In the entries below, find the line with "Namespaces (70, 436)" and print exactly every line from there up to and including the line with "746 (583, 163)", with no other lines.

☆ ☆ ☆ ☆

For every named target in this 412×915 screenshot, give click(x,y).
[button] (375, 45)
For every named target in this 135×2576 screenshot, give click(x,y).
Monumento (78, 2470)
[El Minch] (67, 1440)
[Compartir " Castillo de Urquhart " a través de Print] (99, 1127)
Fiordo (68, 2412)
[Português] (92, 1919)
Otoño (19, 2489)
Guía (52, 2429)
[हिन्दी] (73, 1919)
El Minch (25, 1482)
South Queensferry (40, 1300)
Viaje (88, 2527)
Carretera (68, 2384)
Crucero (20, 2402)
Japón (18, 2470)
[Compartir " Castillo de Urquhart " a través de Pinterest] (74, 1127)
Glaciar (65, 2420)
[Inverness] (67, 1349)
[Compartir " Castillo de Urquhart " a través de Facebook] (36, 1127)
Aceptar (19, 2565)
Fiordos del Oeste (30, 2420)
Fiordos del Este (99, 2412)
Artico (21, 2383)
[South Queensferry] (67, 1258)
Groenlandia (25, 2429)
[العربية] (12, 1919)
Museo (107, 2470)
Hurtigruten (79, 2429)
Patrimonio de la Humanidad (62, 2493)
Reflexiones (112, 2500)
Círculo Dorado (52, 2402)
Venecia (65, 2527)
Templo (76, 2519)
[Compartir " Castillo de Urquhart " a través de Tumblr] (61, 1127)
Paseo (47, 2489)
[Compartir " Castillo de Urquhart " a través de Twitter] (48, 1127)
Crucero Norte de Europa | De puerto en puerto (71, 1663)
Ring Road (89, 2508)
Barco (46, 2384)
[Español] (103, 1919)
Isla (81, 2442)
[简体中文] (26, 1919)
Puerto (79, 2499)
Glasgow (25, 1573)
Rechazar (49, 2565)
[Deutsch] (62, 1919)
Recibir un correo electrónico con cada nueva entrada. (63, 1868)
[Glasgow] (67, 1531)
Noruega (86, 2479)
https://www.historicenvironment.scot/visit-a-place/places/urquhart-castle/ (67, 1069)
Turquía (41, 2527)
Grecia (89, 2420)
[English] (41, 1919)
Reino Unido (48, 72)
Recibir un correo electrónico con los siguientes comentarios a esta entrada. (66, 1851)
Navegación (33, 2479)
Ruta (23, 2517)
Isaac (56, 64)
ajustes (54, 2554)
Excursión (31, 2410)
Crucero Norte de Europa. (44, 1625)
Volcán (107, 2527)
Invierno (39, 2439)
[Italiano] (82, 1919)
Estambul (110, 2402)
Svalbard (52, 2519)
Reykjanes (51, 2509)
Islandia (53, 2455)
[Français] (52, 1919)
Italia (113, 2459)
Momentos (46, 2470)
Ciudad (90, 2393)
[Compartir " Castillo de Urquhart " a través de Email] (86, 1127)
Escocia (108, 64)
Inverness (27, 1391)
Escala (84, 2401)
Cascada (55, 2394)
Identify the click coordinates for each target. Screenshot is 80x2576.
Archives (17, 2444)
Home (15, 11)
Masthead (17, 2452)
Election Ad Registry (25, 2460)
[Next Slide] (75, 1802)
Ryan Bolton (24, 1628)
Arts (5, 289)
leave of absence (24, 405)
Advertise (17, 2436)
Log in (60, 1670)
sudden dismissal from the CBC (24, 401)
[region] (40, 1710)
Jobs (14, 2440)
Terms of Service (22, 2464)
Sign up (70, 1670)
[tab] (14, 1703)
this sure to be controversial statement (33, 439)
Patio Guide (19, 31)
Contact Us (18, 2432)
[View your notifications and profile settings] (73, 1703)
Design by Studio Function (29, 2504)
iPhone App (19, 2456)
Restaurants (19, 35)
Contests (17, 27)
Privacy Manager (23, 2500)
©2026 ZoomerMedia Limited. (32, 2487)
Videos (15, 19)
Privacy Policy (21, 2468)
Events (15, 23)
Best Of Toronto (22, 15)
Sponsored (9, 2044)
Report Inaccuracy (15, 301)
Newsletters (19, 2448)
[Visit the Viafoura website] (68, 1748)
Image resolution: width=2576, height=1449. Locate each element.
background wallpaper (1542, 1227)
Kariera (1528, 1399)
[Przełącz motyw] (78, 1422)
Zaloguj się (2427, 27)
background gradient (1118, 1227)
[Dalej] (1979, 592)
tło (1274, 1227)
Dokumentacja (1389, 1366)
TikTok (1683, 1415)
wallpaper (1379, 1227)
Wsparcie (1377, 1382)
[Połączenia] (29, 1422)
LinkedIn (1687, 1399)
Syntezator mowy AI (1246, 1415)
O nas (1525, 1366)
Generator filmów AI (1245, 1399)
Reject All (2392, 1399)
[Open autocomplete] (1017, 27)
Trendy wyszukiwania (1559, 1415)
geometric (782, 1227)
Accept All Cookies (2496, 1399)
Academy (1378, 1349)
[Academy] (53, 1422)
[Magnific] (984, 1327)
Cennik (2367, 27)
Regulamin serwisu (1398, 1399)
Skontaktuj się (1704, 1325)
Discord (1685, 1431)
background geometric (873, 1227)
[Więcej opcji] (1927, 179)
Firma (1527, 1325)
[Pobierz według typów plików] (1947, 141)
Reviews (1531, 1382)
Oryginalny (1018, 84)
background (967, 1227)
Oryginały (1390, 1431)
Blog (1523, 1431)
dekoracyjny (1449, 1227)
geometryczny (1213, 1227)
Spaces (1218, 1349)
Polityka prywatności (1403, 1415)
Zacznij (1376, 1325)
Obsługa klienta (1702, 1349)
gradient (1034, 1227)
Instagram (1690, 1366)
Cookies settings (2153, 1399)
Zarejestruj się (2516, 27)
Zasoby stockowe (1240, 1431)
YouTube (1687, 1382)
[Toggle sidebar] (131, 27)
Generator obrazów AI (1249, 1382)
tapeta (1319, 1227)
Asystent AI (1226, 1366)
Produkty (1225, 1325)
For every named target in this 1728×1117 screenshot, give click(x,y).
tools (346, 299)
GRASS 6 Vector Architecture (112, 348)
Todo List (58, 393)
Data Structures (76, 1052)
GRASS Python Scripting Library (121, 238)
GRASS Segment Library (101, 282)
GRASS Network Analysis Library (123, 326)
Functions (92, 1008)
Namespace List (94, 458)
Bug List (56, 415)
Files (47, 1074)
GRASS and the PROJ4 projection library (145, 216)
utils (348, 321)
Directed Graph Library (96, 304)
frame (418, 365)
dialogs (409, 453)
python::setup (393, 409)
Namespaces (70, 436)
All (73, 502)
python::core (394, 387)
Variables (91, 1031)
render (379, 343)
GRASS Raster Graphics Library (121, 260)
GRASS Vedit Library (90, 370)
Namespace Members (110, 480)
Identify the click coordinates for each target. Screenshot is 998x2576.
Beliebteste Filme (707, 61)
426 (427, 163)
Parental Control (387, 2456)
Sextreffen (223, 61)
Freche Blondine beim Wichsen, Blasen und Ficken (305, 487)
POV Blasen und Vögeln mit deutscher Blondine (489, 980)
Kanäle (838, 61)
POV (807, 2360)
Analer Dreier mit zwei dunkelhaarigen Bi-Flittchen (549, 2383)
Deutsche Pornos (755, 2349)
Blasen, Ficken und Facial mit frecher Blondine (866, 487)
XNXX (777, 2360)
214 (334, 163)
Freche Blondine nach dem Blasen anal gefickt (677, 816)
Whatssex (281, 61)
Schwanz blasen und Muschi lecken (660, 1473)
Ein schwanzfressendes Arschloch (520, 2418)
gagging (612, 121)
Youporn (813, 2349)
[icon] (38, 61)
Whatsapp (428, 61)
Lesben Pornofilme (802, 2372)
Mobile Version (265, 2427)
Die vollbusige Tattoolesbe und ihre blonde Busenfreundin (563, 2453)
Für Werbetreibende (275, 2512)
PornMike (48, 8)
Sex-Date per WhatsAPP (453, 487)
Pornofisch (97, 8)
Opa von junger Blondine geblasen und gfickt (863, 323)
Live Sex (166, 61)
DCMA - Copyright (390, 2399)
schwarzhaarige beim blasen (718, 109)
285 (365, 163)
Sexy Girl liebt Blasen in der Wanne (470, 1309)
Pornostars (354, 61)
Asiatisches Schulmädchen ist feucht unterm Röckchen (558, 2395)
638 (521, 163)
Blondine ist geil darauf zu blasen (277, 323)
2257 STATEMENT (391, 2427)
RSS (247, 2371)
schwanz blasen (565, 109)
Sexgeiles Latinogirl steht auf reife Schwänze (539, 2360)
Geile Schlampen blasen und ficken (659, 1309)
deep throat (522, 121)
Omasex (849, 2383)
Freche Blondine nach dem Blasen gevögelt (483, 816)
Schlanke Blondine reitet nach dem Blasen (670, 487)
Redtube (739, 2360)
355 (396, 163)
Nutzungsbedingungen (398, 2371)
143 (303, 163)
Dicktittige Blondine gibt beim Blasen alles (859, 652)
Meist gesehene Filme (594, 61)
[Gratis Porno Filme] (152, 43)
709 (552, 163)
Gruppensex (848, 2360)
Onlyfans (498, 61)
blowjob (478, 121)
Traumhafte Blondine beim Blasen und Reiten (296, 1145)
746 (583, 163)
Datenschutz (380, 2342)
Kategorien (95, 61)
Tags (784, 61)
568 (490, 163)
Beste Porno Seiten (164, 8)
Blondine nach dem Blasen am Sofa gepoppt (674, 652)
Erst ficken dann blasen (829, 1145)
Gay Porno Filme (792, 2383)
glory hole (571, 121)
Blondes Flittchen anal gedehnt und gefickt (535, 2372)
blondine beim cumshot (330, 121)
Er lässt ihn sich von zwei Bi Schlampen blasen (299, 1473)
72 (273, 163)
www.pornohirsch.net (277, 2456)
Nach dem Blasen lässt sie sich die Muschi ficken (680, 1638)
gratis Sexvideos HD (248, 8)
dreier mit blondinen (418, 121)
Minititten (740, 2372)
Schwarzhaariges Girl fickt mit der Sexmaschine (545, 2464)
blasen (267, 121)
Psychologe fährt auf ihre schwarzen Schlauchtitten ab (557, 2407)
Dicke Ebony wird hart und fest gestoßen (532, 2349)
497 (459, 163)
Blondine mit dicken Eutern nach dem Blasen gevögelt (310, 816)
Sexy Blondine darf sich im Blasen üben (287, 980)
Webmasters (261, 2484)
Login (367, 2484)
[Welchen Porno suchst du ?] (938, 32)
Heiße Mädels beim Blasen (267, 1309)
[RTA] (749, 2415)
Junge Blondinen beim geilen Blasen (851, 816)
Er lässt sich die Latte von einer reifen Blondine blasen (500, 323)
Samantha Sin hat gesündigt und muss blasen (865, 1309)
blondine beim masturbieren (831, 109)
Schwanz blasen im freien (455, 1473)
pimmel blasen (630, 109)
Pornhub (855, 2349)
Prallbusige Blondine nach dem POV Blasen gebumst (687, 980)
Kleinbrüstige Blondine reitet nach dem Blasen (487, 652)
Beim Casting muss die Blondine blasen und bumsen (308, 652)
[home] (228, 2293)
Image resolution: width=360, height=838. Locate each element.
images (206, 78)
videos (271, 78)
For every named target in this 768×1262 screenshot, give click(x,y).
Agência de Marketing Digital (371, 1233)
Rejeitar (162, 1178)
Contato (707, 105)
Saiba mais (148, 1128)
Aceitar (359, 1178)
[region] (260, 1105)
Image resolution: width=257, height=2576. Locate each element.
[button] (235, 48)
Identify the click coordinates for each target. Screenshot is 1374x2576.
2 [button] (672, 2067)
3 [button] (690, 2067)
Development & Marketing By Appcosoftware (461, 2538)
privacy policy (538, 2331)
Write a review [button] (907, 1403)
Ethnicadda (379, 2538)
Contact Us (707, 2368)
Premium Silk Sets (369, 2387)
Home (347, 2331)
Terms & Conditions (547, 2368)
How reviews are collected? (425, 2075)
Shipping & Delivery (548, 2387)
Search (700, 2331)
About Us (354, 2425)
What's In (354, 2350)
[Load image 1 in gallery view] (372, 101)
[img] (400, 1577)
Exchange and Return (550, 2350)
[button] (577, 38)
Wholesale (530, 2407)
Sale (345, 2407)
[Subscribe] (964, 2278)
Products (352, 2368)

☆ ☆ ☆ ☆

The completed task ▸
Namespaces (70, 436)
All (73, 502)
python::core (394, 387)
Variables (91, 1031)
render (379, 343)
GRASS Raster Graphics Library (121, 260)
GRASS Vedit Library (90, 370)
Namespace Members (110, 480)
Identify the click coordinates for each target. Screenshot is 998x2576.
Beliebteste Filme (707, 61)
426 (427, 163)
Parental Control (387, 2456)
Sextreffen (223, 61)
Freche Blondine beim Wichsen, Blasen und Ficken (305, 487)
POV Blasen und Vögeln mit deutscher Blondine (489, 980)
Kanäle (838, 61)
POV (807, 2360)
Analer Dreier mit zwei dunkelhaarigen Bi-Flittchen (549, 2383)
Deutsche Pornos (755, 2349)
Blasen, Ficken und Facial mit frecher Blondine (866, 487)
XNXX (777, 2360)
214 (334, 163)
Freche Blondine nach dem Blasen anal gefickt (677, 816)
Whatssex (281, 61)
Schwanz blasen und Muschi lecken (660, 1473)
Ein schwanzfressendes Arschloch (520, 2418)
gagging (612, 121)
Youporn (813, 2349)
[icon] (38, 61)
Whatsapp (428, 61)
Lesben Pornofilme (802, 2372)
Mobile Version (265, 2427)
Die vollbusige Tattoolesbe und ihre blonde Busenfreundin (563, 2453)
Für Werbetreibende (275, 2512)
PornMike (48, 8)
Sex-Date per WhatsAPP (453, 487)
Pornofisch (97, 8)
Opa von junger Blondine geblasen und gfickt (863, 323)
Live Sex (166, 61)
DCMA - Copyright (390, 2399)
schwarzhaarige beim blasen (718, 109)
285 (365, 163)
Sexy Girl liebt Blasen in der Wanne (470, 1309)
Pornostars (354, 61)
Asiatisches Schulmädchen ist feucht unterm Röckchen (558, 2395)
638 (521, 163)
Blondine ist geil darauf zu blasen (277, 323)
2257 STATEMENT (391, 2427)
RSS (247, 2371)
schwanz blasen (565, 109)
Sexgeiles Latinogirl steht auf reife Schwänze (539, 2360)
Geile Schlampen blasen und ficken (659, 1309)
deep throat (522, 121)
Omasex (849, 2383)
Freche Blondine nach dem Blasen gevögelt (483, 816)
Schlanke Blondine reitet nach dem Blasen (670, 487)
Redtube (739, 2360)
355 (396, 163)
Nutzungsbedingungen (398, 2371)
143 (303, 163)
Dicktittige Blondine gibt beim Blasen alles (859, 652)
Meist gesehene Filme (594, 61)
[Gratis Porno Filme] (152, 43)
709 (552, 163)
Gruppensex (848, 2360)
Onlyfans (498, 61)
blowjob (478, 121)
Traumhafte Blondine beim Blasen und Reiten (296, 1145)
746 (583, 163)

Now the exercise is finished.